A structured set of objections, weighed in public.

Desk editor's note, referee report, simulated authors' rebuttal, and a circularity audit. Tearing a paper down is the easy half of reading it; the pith above is the substance, this is the friction.

Referee Report

1 major / 2 minor

Summary. The paper introduces COFT, a training-free decoding method for mitigating societal biases in chain-of-thought (CoT) reasoning of frozen causal LLMs. It proceeds in three stages: (1) constructing a masked counterfactual prompt by replacing sensitive spans with neutral tokens, (2) performing lightweight logit fusion between factual and counterfactual branches to attenuate attribute-driven biases, and (3) applying dual-branch split-conformal calibration to produce per-step candidate token sets with distribution-free marginal validity guarantees (under an exchangeability assumption) at a user-chosen risk level α. Experiments across six models and multiple bias benchmarks report 30-55% (median 38%) reductions in standard bias metrics while preserving task accuracy and language quality, with computational overhead equivalent to one additional cached forward pass (≤11%).

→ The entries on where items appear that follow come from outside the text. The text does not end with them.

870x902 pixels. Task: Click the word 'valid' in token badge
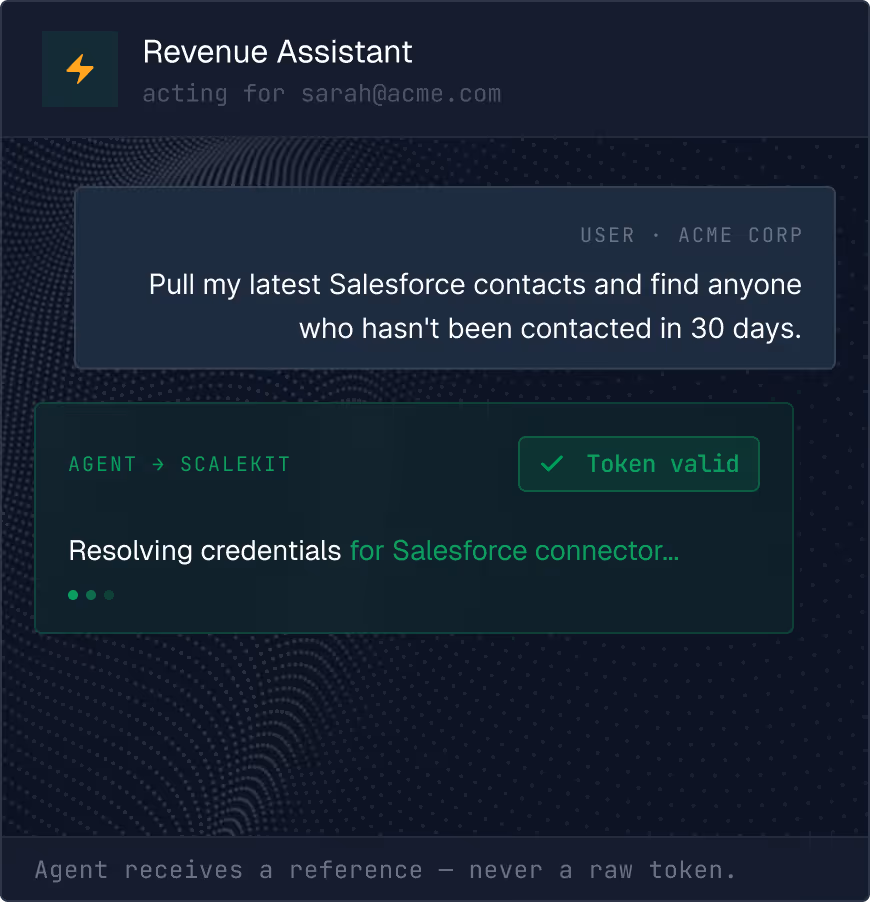705,464
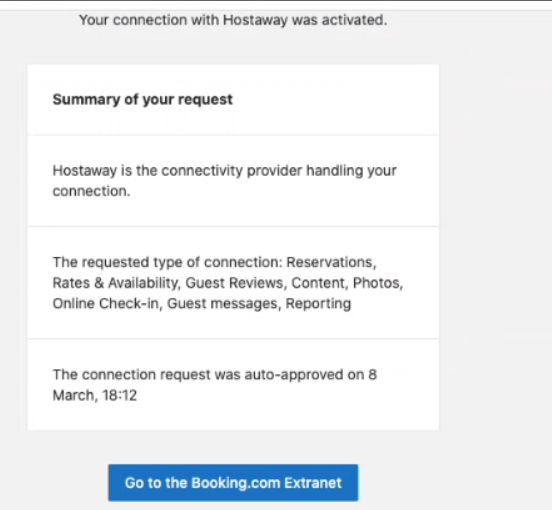Click the 'Your connection with Hostaway was activated' message
The width and height of the screenshot is (552, 510).
point(233,20)
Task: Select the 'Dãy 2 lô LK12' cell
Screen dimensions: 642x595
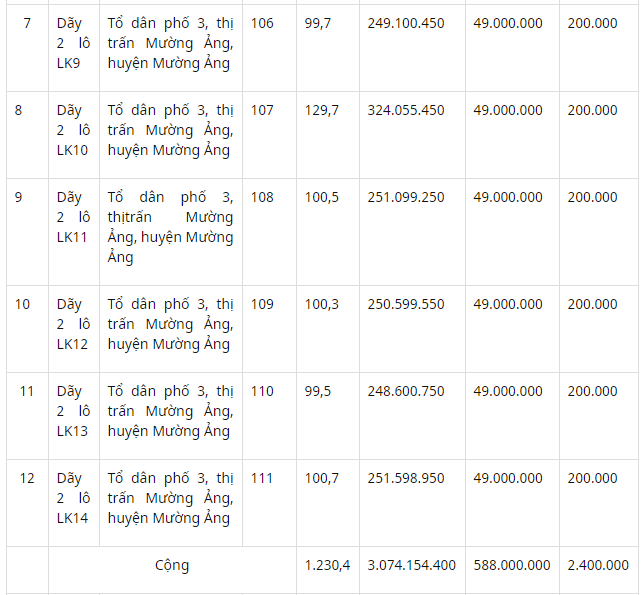Action: (74, 329)
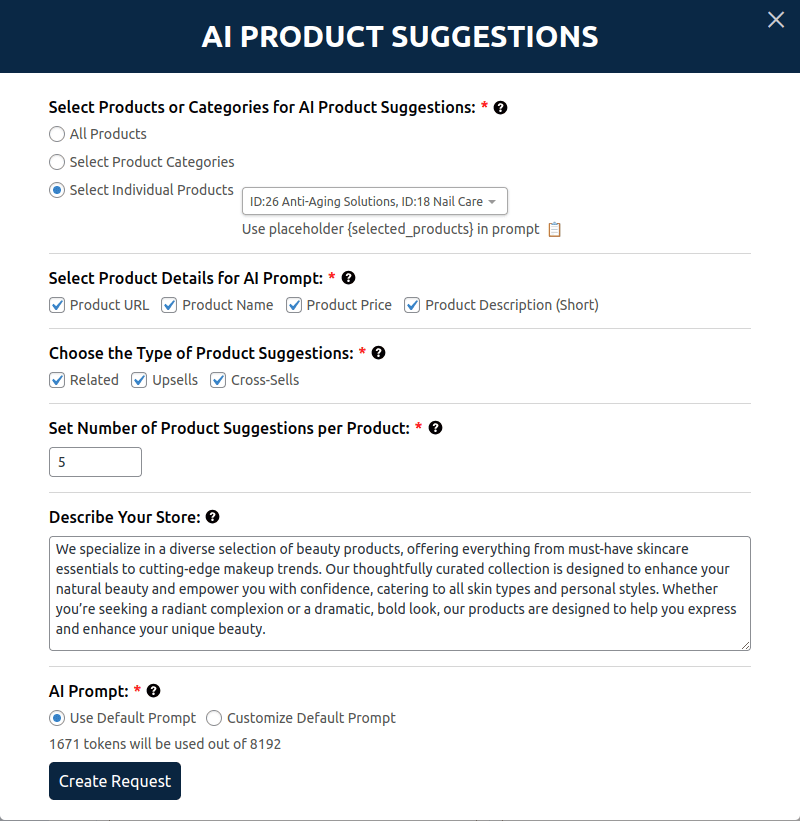Select the Select Product Categories option

pos(57,162)
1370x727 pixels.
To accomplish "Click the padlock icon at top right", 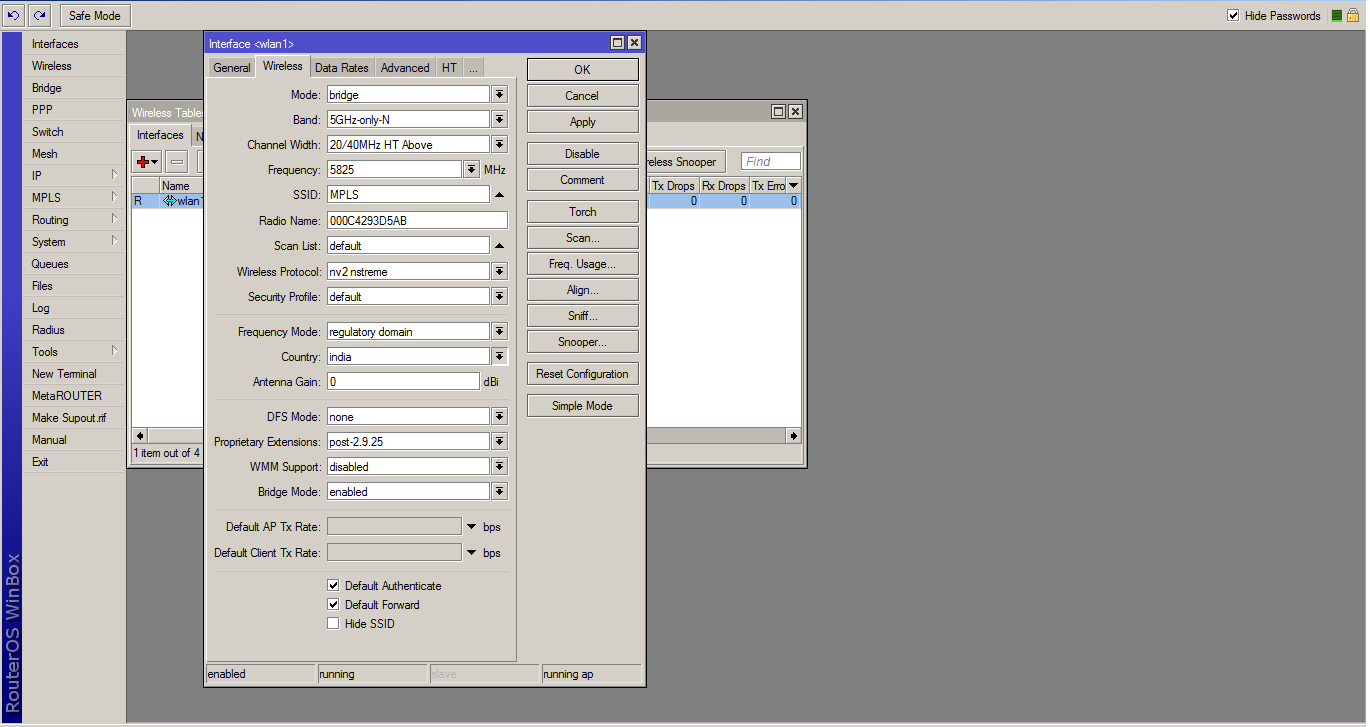I will (1352, 15).
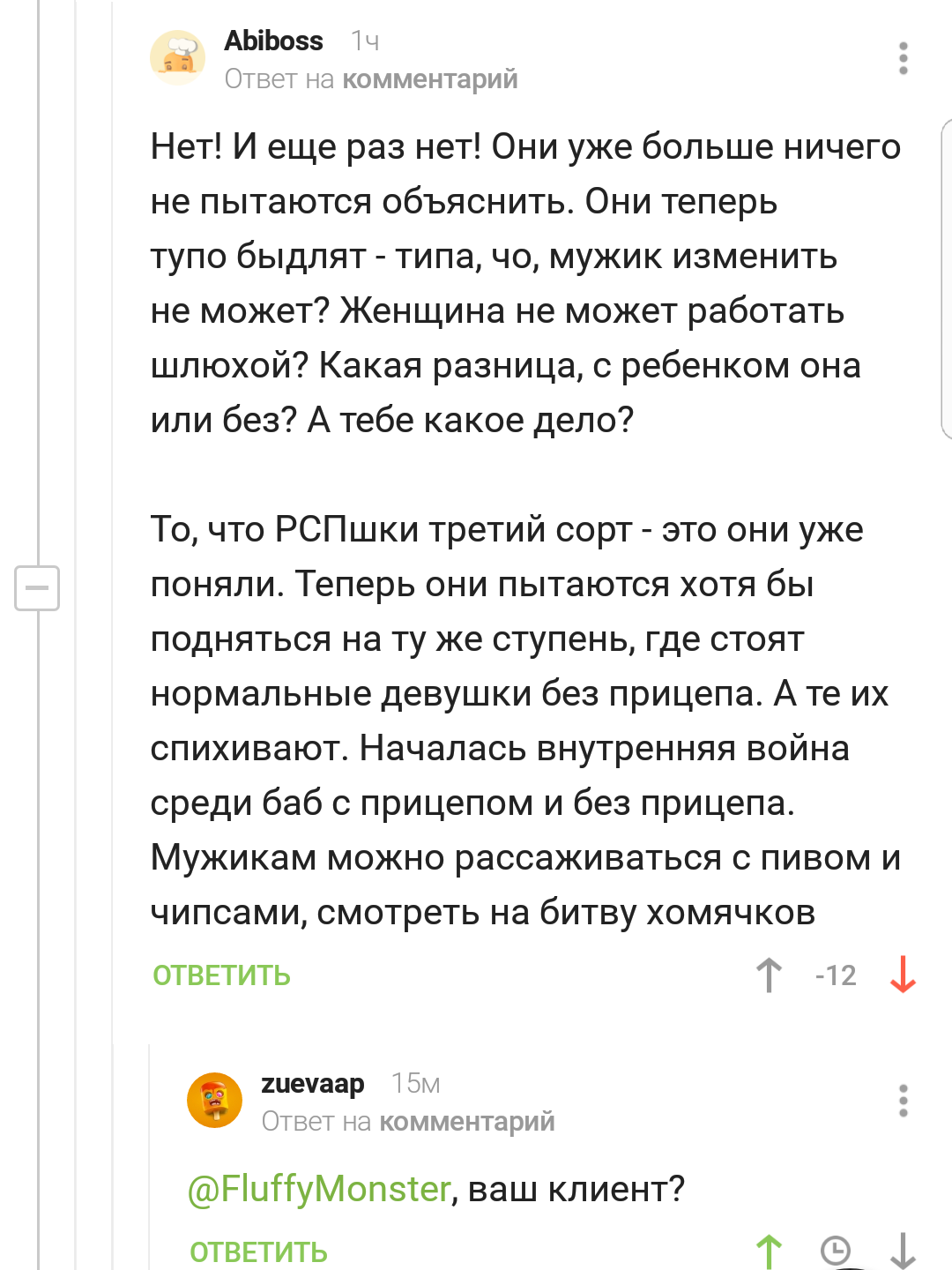The width and height of the screenshot is (952, 1270).
Task: Open zuevaap username link
Action: click(x=312, y=1084)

Significance. If the central validity claim holds, COFT would constitute a practical advance: a post-hoc, auditable fairness intervention applicable to any frozen LLM without retraining, auxiliary classifiers, or weight access. The combination of counterfactual masking with split-conformal prediction for per-step coverage, together with the reported empirical bias reductions and negligible utility loss, would be a notable contribution to controllable decoding. The training-free nature and modest overhead are explicit strengths.

major comments (1)
  1. [dual-branch split-conformal calibration] The dual-branch split-conformal procedure (abstract and §3): the distribution-free marginal validity guarantees are stated to rest on the exchangeability of the factual and masked-counterfactual logit sequences. Replacing sensitive spans with neutral tokens induces a systematic distributional shift in context and next-token statistics; this shift is especially pronounced across multi-step CoT trajectories. No derivation, justification, or diagnostic (e.g., uniformity of conformity-score ranks on held-out data) is supplied to support that the two branches remain exchangeable. Without this, the coverage guarantees do not follow from the standard split-conformal theorem and the central theoretical claim is unsupported.
minor comments (2)
  1. [evaluation] The abstract states that 'reasoning accuracies remain unchanged within run-to-run noise margins'; the corresponding experimental section should report the exact number of runs, the precise definition of 'noise margins,' and the statistical test used.
  2. [method] Notation for the logit-fusion step should be made fully explicit (e.g., the precise functional form of the fusion operator and any temperature or weighting hyperparameters) so that the method is reproducible from the text alone.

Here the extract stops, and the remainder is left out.